THE GREATEST THREAT TO INDIA: CHILD MALNUTRITION

Daya Varma and Vinod Mubayi

 

Aarti Dhar reported in the Hindu (January 11, 2012) the findings of a survey by Naandi Foundation. The survey found that 42 percent of Indian Children are malnourished. Prime Minister Manmohan Singh called it “a national shame’; that is true but he forgot to add that this is the gravest threat to India’s future as well.

 

The news did not lead to any major reaction from other political leaders. For the media, it was just like any other news. This report came at the same time as the purported appearance “the coming, may be coming, not coming” drama of Salman Rushdie at the seventh Jaipur Literary Festival.

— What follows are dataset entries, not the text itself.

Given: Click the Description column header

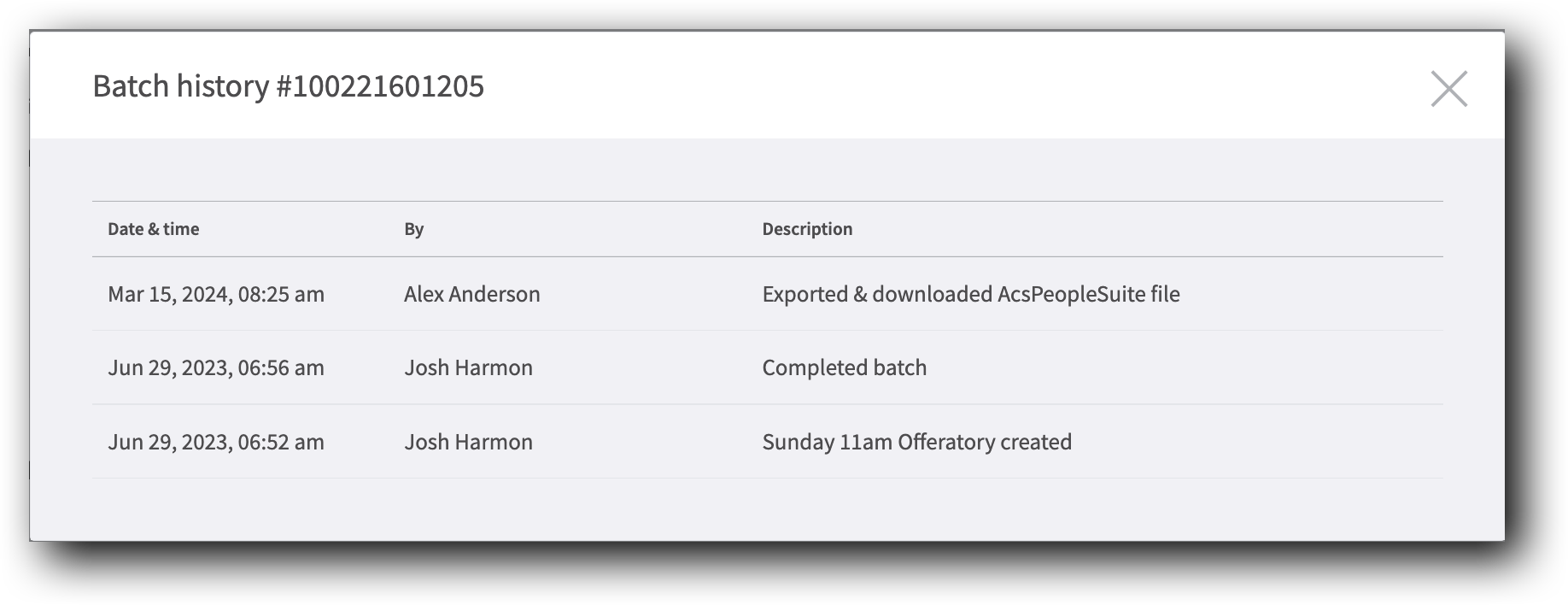Looking at the screenshot, I should point(807,229).
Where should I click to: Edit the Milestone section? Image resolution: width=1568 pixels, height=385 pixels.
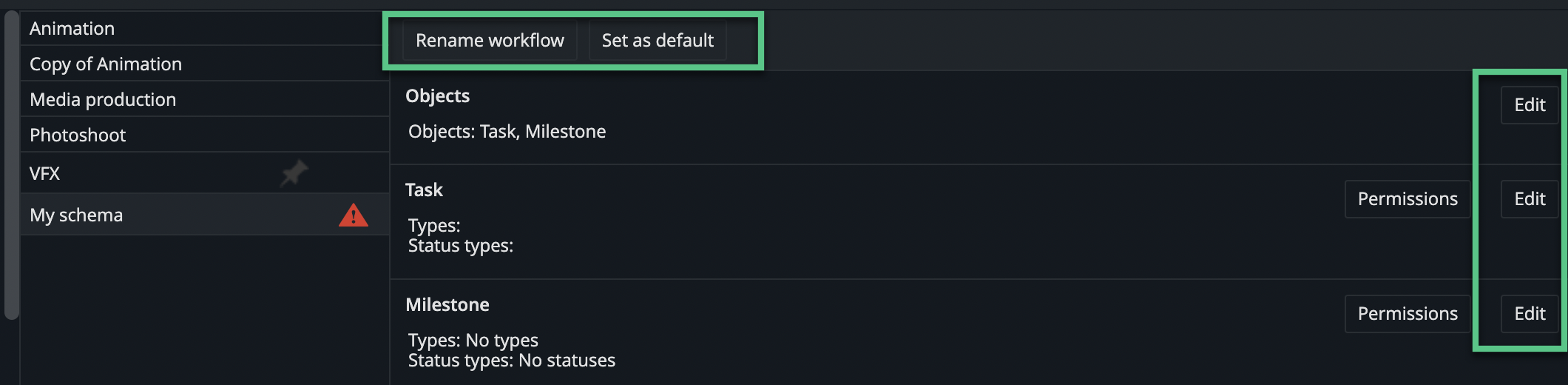(x=1529, y=314)
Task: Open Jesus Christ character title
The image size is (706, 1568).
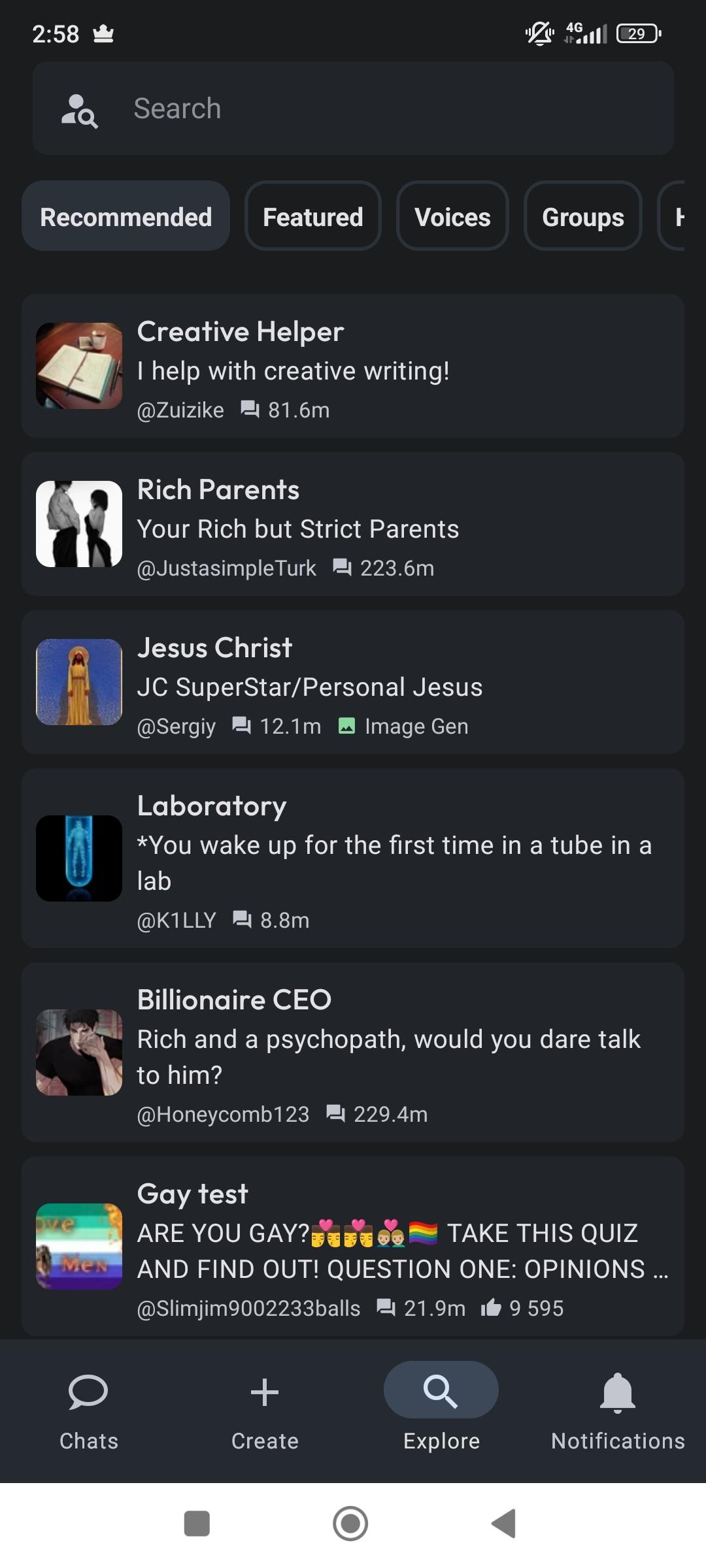Action: click(x=214, y=648)
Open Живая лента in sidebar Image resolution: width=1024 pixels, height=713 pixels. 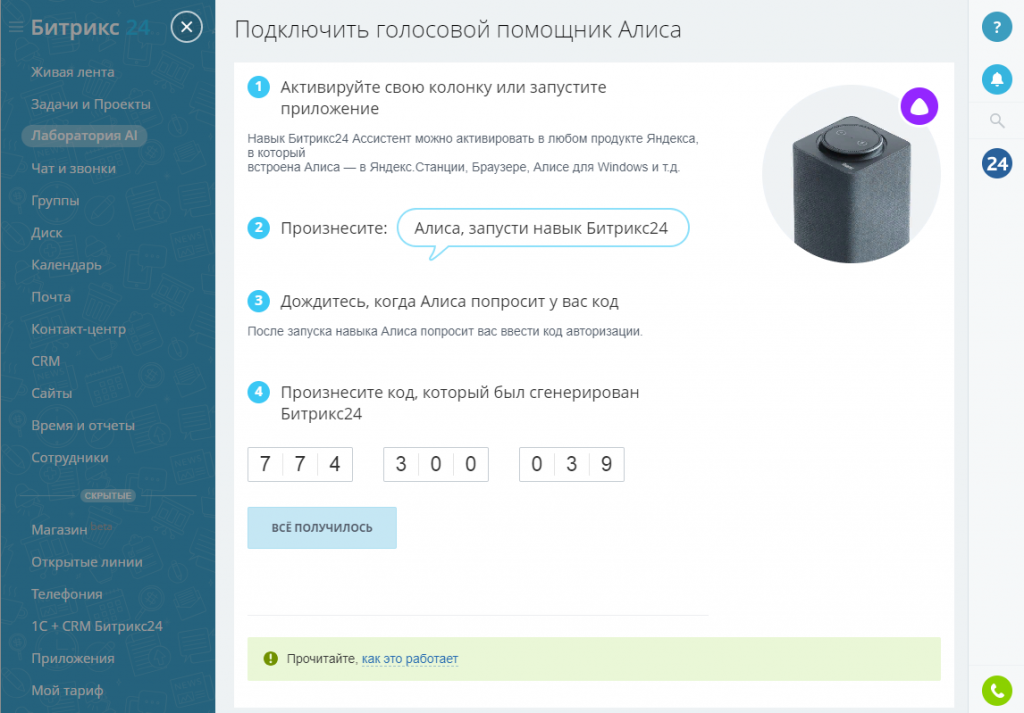point(72,72)
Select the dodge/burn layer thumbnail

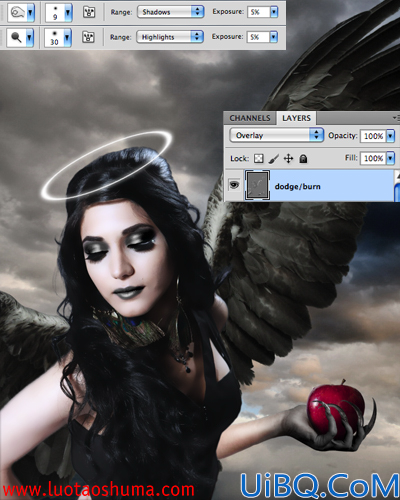pos(257,185)
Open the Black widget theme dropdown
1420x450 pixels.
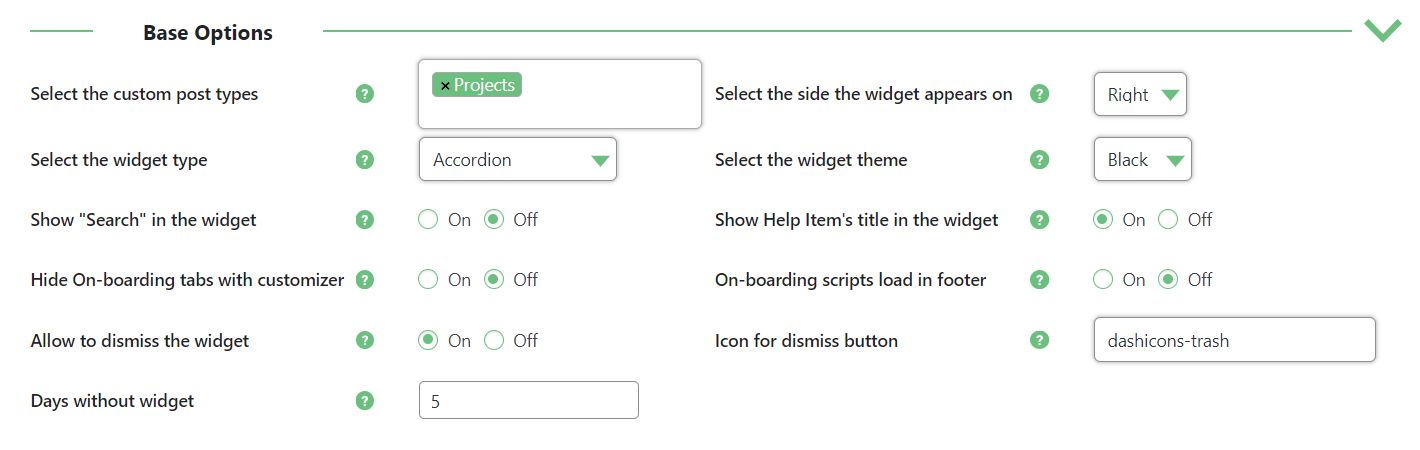1143,159
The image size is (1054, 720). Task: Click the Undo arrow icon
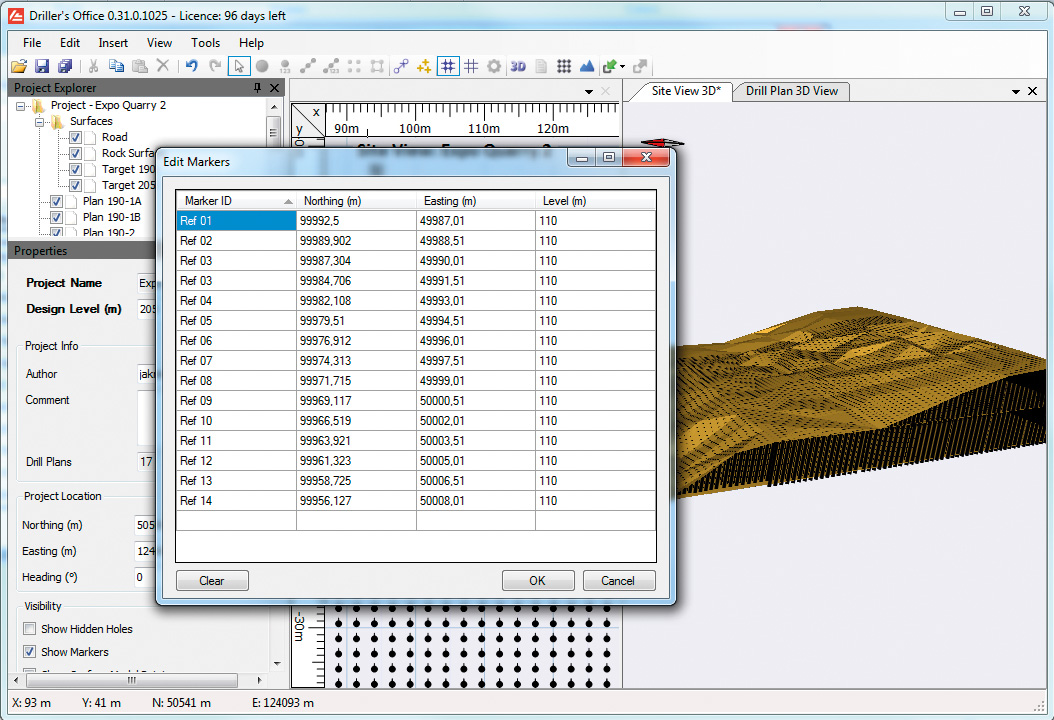[x=191, y=66]
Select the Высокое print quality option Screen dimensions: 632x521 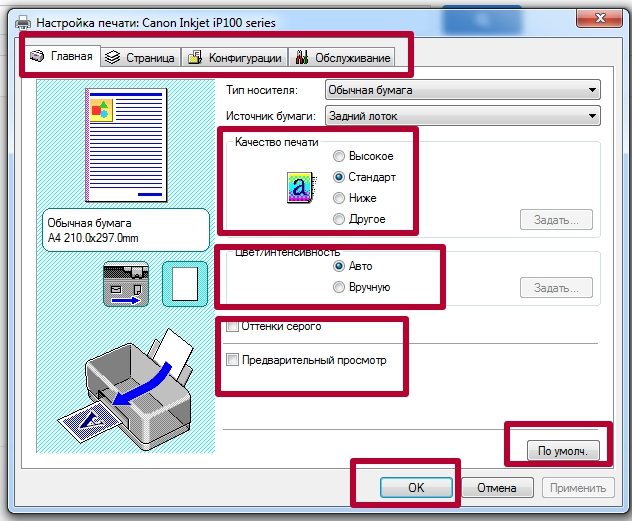point(340,156)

There was nauseating amount of reportage on Salman Rushdie, and on so-called freedom of expression versus democracy. Elections are being held in five states including UP which harbors more poor than perhaps the rest of the world but none of the major parties raised the question of combating the peril of poverty. The Communist Party of India (Marxist) is on the verge of holding its Congress but its General Secretary is focusing attention that the Congress would deal with the issue of a non-BJP, non-Congress alliance rather than with what concerns India. Even the question of the age of the Chief of Army Staff General Vijay Kumar Singh got more attention than the state of millions of poor children. Characters like Anna Hazare and the new found Kiran Bedi were doing everything to divert the main issue facing India for a while until they decided to arouse the UP electorate to vote for Hindutva.

 

It is ironic that the only leader who took note of mass poverty in India was Indira Gandhi who gave a call to eradicate poverty (Garibi Hatao); she did not accomplish much on this front but at least she recognized the problem.  In contrast, Dr. Manmohan Singh found Maoists and not Poverty the greatest threat to India. Other leaders fall in between – some concerned with petrol prices, which mainly affect the car-owning upper and middle classes, and some with replacing mosques with Hindu temples.

 

There are poor in every country.  May be the difference in the income of the poorest and richest is greater in other countries, such as Brazil or South Africa or even in the 99% vs. 1% controversy raging in the US, than in India. But absolute poverty of the scale as exists in India is of significance for two reasons: first, for its sheer scale of hundreds of millions of people that dwarfs the total population of almost all other countries of the world barring a handful, and, second, because it exists side by side with vulgar wealth.  The latter was more hidden from view in the early years of independent India due to a certain Gandhian-induced reticence on the outward display of wealth.  However, since liberalization and globalization, this reticence has disappeared symbolized by the 27 story Ambani mansion in downtown Mumbai with its helicopter pad and ballrooms where a single stays a few days each month; in a metropolis marked (or marred) by huge urban slums, homes to millions living in destitution.

 

The findings of the Naandi foundation were based on a survey of 100,000 children across six states. It is a big enough sample and the inference of mass malnutrition in the country is a realistic appraisal. The implication of such mass poverty among children is of paramount significance for the present and the future. Several studies all over the world including in the advanced countries of the West have revealed that poverty is directly related to poor health. One can sadly conclude that 42% malnutrition during childhood will hamper the development of a vast majority of survivors even if some of them start getting appropriate nutrition as they begin to work.

 

There are rich and poor, over-fed and under-fed in every country. India is a constituent of BRICS and threatening to be an alternate to western hegemony. Lots of wealth can be seen in India and upholding the age-old tradition of Maharajas and Nawabs, the rich proudly display their vulgar wealth. And yet India is the home of more poor than the rest of the world.

 

It is a pity that there no mass upsurge against this state of affairs in India appears to be on the horizon.  The promises made in the Directive Principles of State Policy in India’s Constitution, and the hopes symbolized by Pandit Nehru’s speech on India’s “tryst with destiny” on midnight August 14-15, 1947, have remained large unfulfilled for a great number of India’s people.